CPU times: user 3.11 s, sys: 2.11 s, total: 5.22 s
Wall time: 6.87 s


In [4]:
df.shape

(100000, 1001)

In [5]:
ft_cols = [x for x in df.columns if x != 'category']

In [6]:
%time dense_vectors = df[ft_cols].values

CPU times: user 168 ms, sys: 375 ms, total: 542 ms
Wall time: 984 ms


In [7]:
%time sparse_vectors = scipy.sparse.csr_matrix(df[ft_cols].astype(float).values)

CPU times: user 1.57 s, sys: 924 ms, total: 2.5 s
Wall time: 3.3 s


## SVC - Dense

In [None]:
X = dense_vectors
y = df['category'].values
x_train, x_test, y_train, y_test = train_test_split(X ,y ,test_size = 0.7)

In [None]:
%%time
dense_svc = SVC()
dense_svc.fit(x_train, y_train)

## SVC - Sparse

In [8]:
X = sparse_vectors
y = df['category'].values
x_train, x_test, y_train, y_test = train_test_split(X ,y ,test_size = 0.7)

In [9]:
%%time
sparse_svc = SVC()
sparse_svc.fit(x_train, y_train)

CPU times: user 24.5 s, sys: 1.17 s, total: 25.6 s
Wall time: 27 s


SVC()

## Predict SVM

As you might've noticed, this solution most likely won't have a large impact on your application if you are not working with a large & sparse dataset.

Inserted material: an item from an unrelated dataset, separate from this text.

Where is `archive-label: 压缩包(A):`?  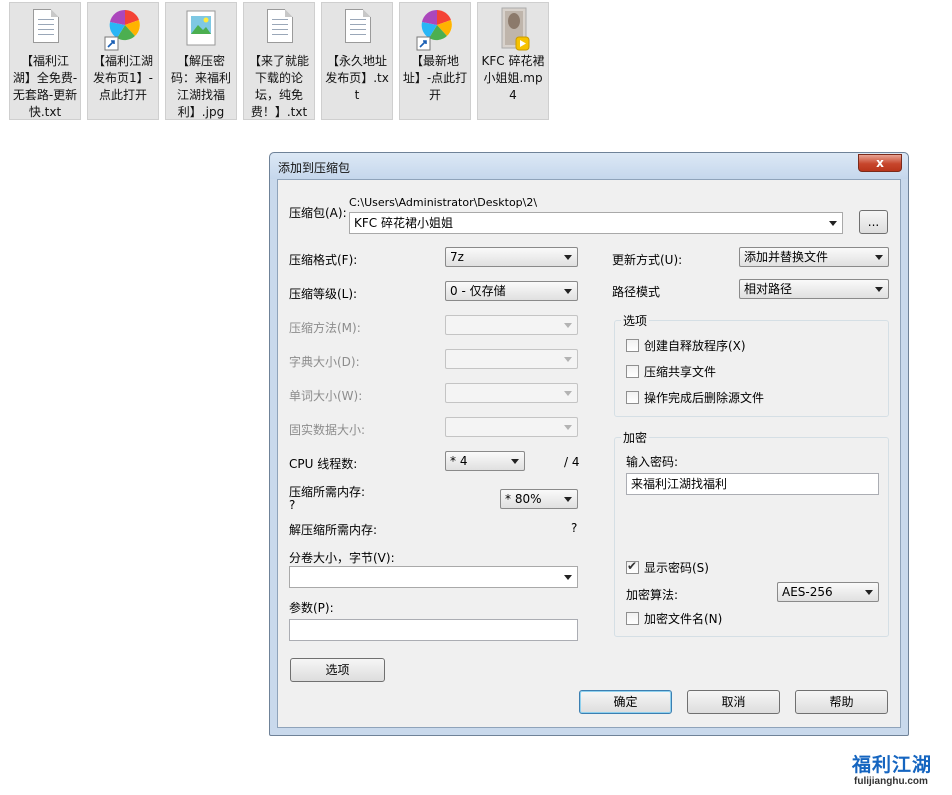 archive-label: 压缩包(A): is located at coordinates (318, 213).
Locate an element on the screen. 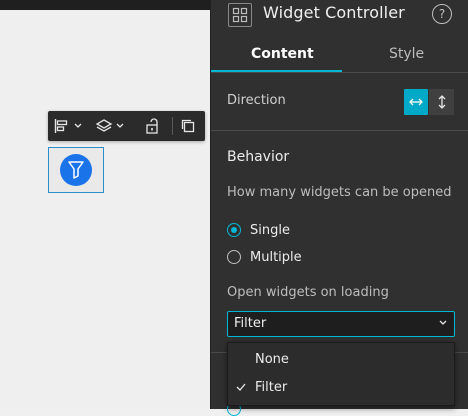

When the dataset doesn't have a lot of zeros in it, converting it to a sparse matrix and running the calculations won't have the same impact (if any at all). When this is the case, my advice would be to try paralellizing your code to run on multiple pools / threads. This will aid in reducing the amount of time associated to generating predictions & training.